■ DOCUMENT EXTRACT ■
** Begin **
Knocking on Heaven's Door - Lisa Randall [12]
When appropriate, it makes sense to ignore minutiae in order to focus on the topic of interest and not to obscure it with inessential details. A recent lecture by the Harvard psychology professor Stephen Kosslyn reminded me how scientists—and everyone else—prefer to keep track of information. In a cognitive science experiment that he performed on the audience, he asked us all to keep track of line segments he presented on a screen one after the other. Each of the segments could go “north” or “southeast,” and so on, and together they formed a zigzagging line. (See Figure 2.) We were asked to close our eyes and say what we had seen. We noticed that even though our brains allow us to keep track of only a few individual segments at a time, we could remember longer sequences by grouping them into repeatable shapes. By thinking on the scale of the shape rather than the individual line segment, we could keep the figure in our heads.
[ FIGURE 2 ] You might choose as your component the individual line segment or a larger unit, such as the group of six segments that appears twice.
For almost anything you see, hear, taste, smell, or touch, you have a choice between examining details by looking very closely or examining the “big picture” with its other priorities. Whether staring at a painting, tasting wine, reading philosophy, or planning your next trip, you automatically parcel your thoughts into the categories of interest—be they sizes or flavor categories, ideas, or distances—and the categories that you don’t find relevant at the time.
** End **
■ DATA LINES ■
** Begin **
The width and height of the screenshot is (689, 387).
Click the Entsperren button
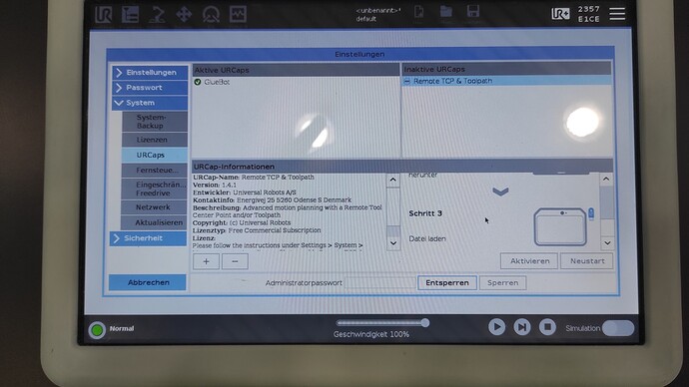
** End **
■ EXERCISE INSTRUCTIONS ■
From the excerpt on keeping track of information, list every activity it gives as a situation in which you automatically sort your thoughts into categories of interest.

■ SOLUTION FOR THIS EXERCISE ■
- Staring at a painting
- Tasting wine
- Reading philosophy
- Planning your next trip